Não é este, nem o momento nem o local para traçar uma biografia de Genet, por demais escalpelizada nos livros que lhe são dedicados. Vagabundo, ladrão, prostituto, homossexual, desertor, a sua vida constitui talvez o itinerário mais extraordinário de qualquer homem de letras do século XX. As suas obras falam por si, pelo que dizem e pelo que ocultam. Sartre, fascinado pelo homem e pela obra, escreveu a imensa (692 páginas) introdução (Saint Genet, Comédien et Martyr) às suas Obras Completas publicadas pela Gallimard.
Se a obra de Genet é vasta, a obra sobre Genet é imensa. Muitos dos mais recentes estudos iluminam de forma particular o percurso sinuoso do escritor, cuja vida ajudou a construir não só a obra, mas a lenda mil vezes confirmada e infirmada das suas convicções. Amigo, e amante, dos árabes, especialmente dos palestinianos (Quatre heures à Chatila), apoiante dos Black Panthers, defensor da independência argelina, mas também fascinado por fardas, fossem de simples polícias ou soldados, ou mesmo dos SS nazis, por muitos considerado anti-semita e atraído pelo fascismo, Genet convoca todas as simpatias e todos os ódios. Condenado a degredo perpétuo, é indultado pelo presidente da República Francesa, a pedido dos mais ilustres intelectuais e artistas do tempo, como Sartre, Picasso ou Cocteau.
Alguns livros pretendem "desmascará-lo", a ele que sempre se afirmou um portador de máscaras. É o caso de Les vérités inavouables de Jean Genet, de Ivan Jablonka ou Jean Genet, post-scriptum, de Éric Marty.
No ano do centenário, merece destaque a publicação de Jean Genet, menteur sublime, de Tahar Ben Jelloun e de Jean Genet à 20 ans, de Louis-Paul Astraud, entre outras obras editadas.
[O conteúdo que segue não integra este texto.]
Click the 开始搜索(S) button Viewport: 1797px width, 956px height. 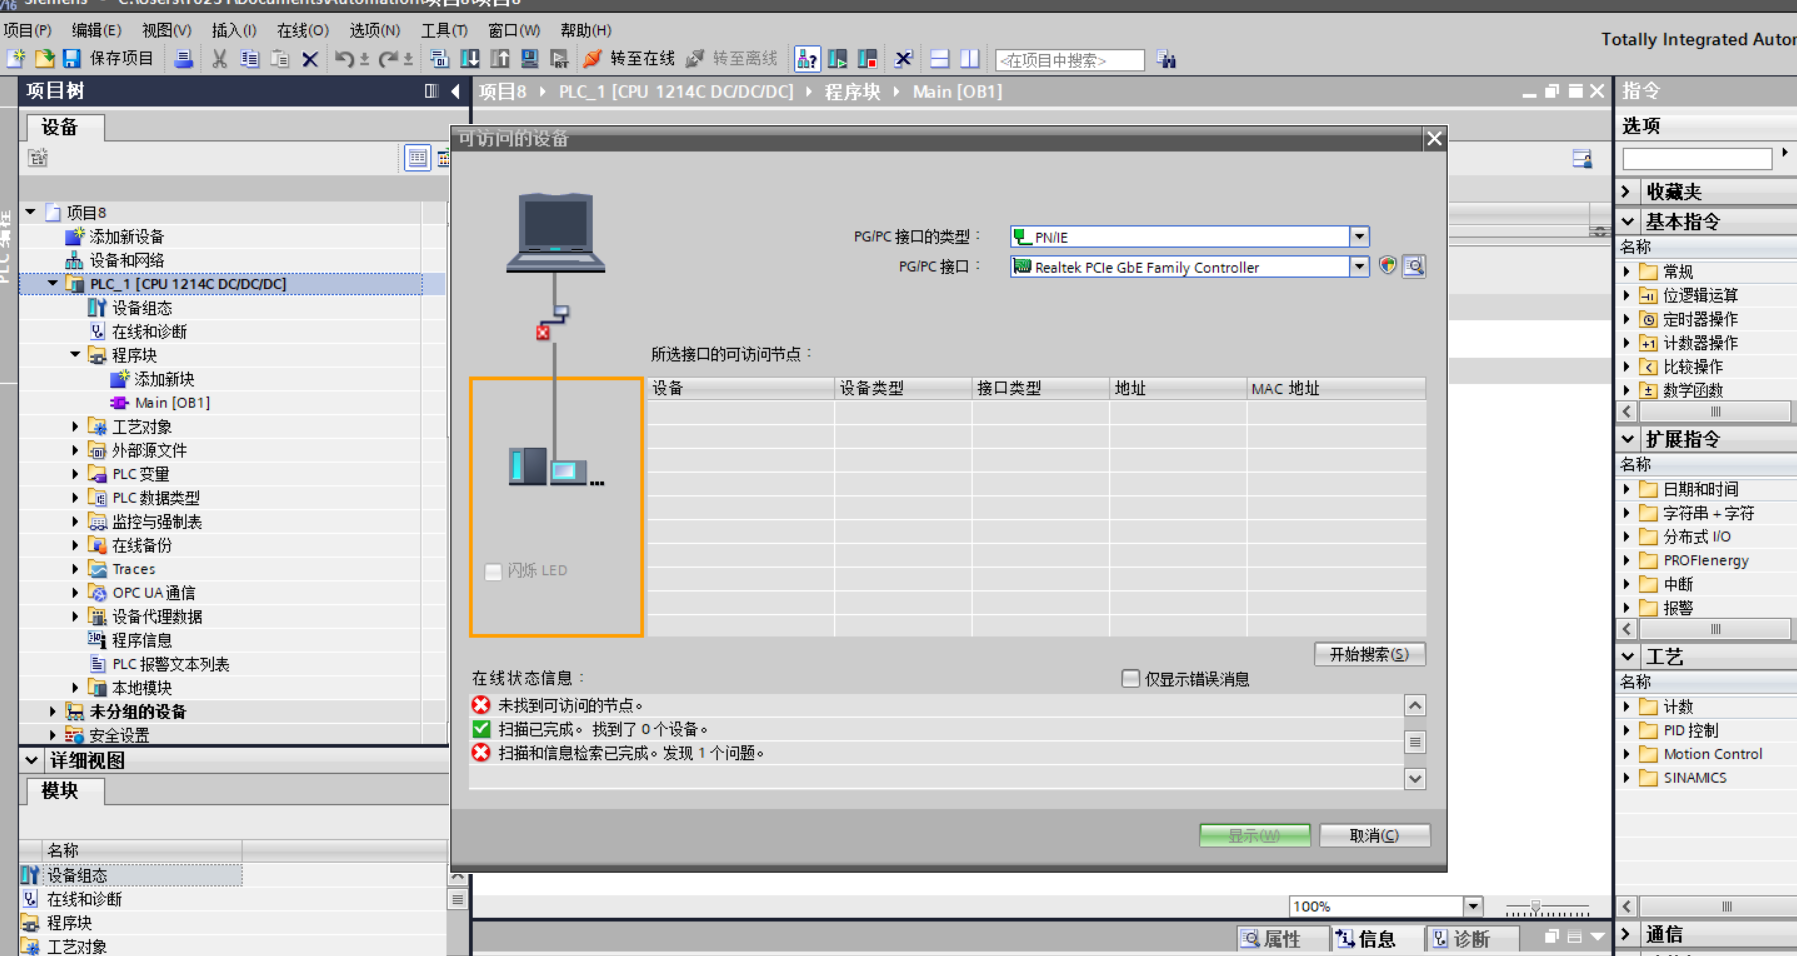point(1369,654)
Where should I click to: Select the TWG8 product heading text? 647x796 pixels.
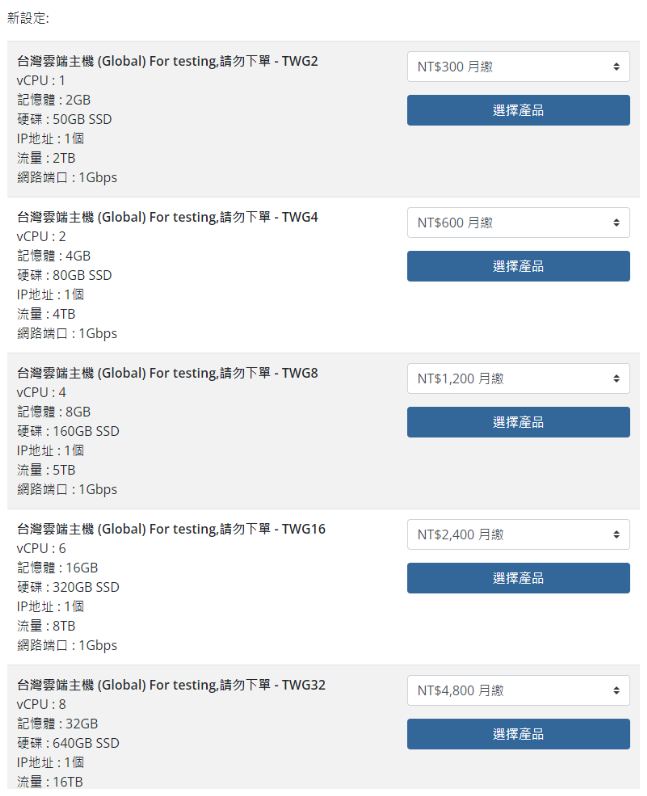pyautogui.click(x=167, y=373)
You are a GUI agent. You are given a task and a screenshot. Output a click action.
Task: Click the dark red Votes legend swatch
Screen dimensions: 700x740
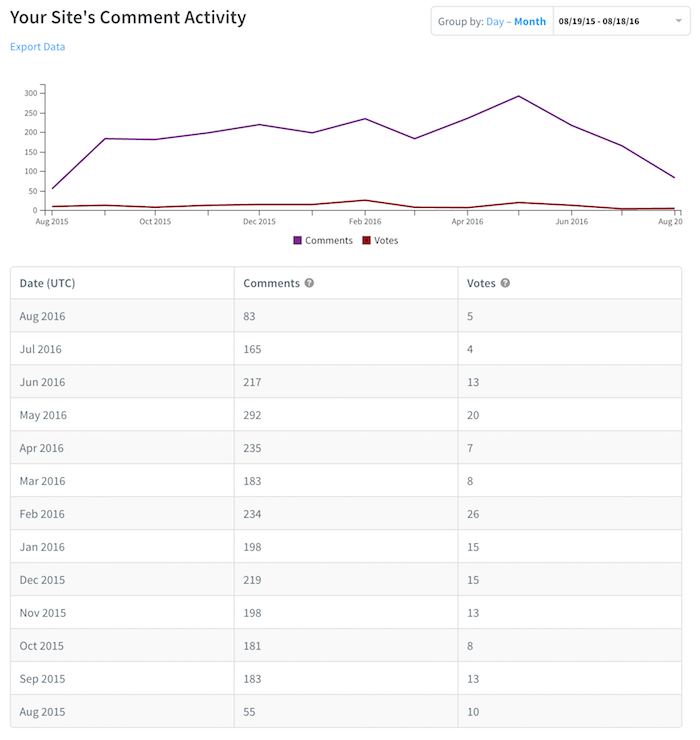(x=366, y=241)
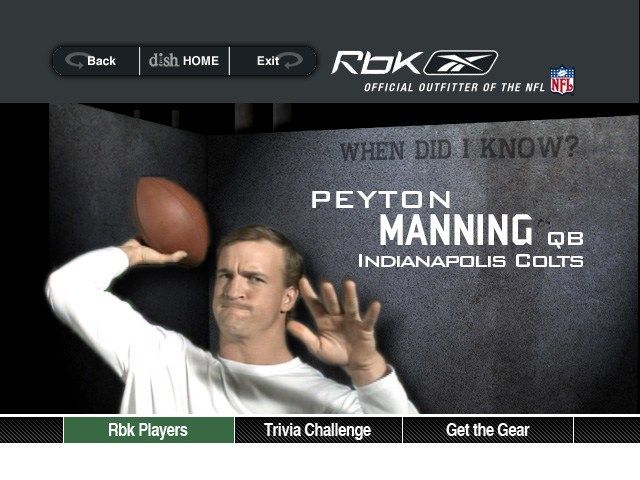Click the Rbk wordmark logo
This screenshot has height=480, width=640.
(x=378, y=62)
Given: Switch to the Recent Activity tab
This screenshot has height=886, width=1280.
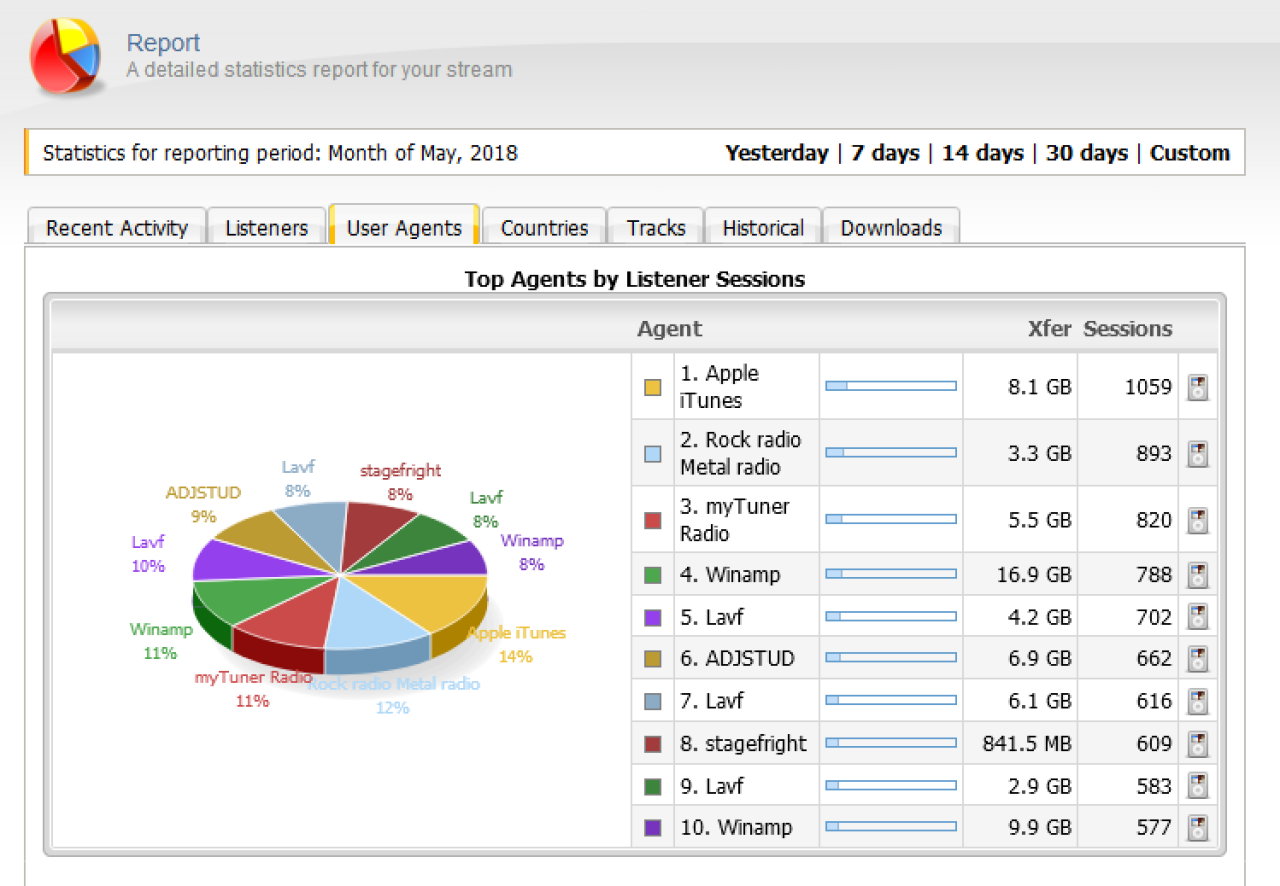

A primeira peça de Genet representada em Portugal, em récita privada, foi Haute surveillance, com o título Sob vigilância, no Estrela Hall, pequeno teatro da embaixada britânica em Lisboa. Em 1972, o Teatro Experimental de Cascais pôde apresentar, por ser fora de Lisboa, Les Bonnes (As Criadas), numa encenação de Vítor Garcia, com Eunice Muñoz, Glicínia Quartin e Lurdes Norberto.
Em 1983, teve lugar a primeira representação pública de Haute surveillance, agora com o título de Vigilância Especial, no Teatro Primeiro Acto, de Algés, com produção de Júlio de Magalhães e encenação de Norberto Barroca.
O Teatro Experimental de Cascais apresentou depois Le Balcon (O Balcão) - 1987, Haute surveillance, agora com a designação Alta Vigilância, e Les Paravents (Os Biombos) - 1993 e Les Nègres (Os Negros) - 1999, todas com encenação de Carlos Avilez.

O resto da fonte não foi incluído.